Regional peace architectures in Africa: A reality check
The African Union and its formally-recognised regional organisations spend substantial financial resources and human capital on peace efforts in Africa to silence the guns by 2020. Over the last two decades, they have stepped up their efforts on peace and security, and the continental peace architecture is now well established, mostly operating with regional and sub-regional peace architectures.
Summary
In addressing some of the world’s most sticky, complex and contingent conflicts, the continental and regional organisations have to find workable partnerships with one another, as well as with member state governments and non-state actors. While doing so, they also have to adapt to changing conflict dynamics.

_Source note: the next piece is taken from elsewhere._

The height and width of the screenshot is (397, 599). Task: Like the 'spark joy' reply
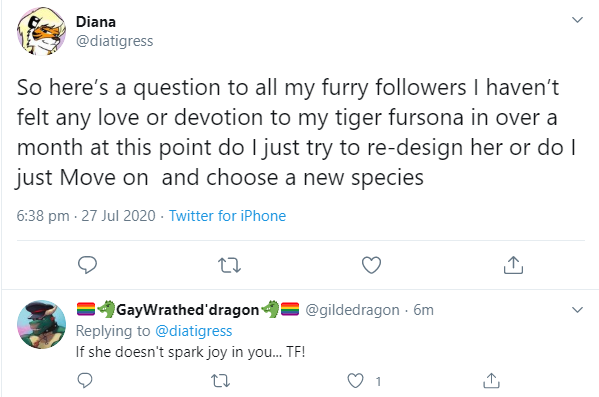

The African Union also engages with the global peace architecture of the United Nations, especially when mounting costly and demanding peace support operations on the continent. While Africa provides all the troops for such peace operations, the bulk of the money for Africa’s peace agendas stems from external partners. This adds another layer of complexity, as external partners’ own interests and incentives bring about both opportunities and challenges.
This paper discusses an array of multi-level and multi-stakeholder efforts to prevent, mediate or resolve violent conflicts. The peace-related dynamics and architectures range from the Sahel in the west of the continent to the Horn in the east, and from low-key mediation to high-risk peace support operations. These cases provide a reality check: implementing Africa’s peace architectures is more about pragmatically ‘muddling through’ rather than implementing ideal-type policies or neatly planned interventions. This then poses particular demands on African stakeholders to be flexible and adaptive. It also poses challenges for external partners such as the UN and those donors with an interest in reducing violent conflict and in strengthening regional peace architectures. They are called on to purposefully look for ways of cooperating that help regional organisations develop the governance systems, capabilities and adaptive institutions for problem-solving and generating peace and security outcomes.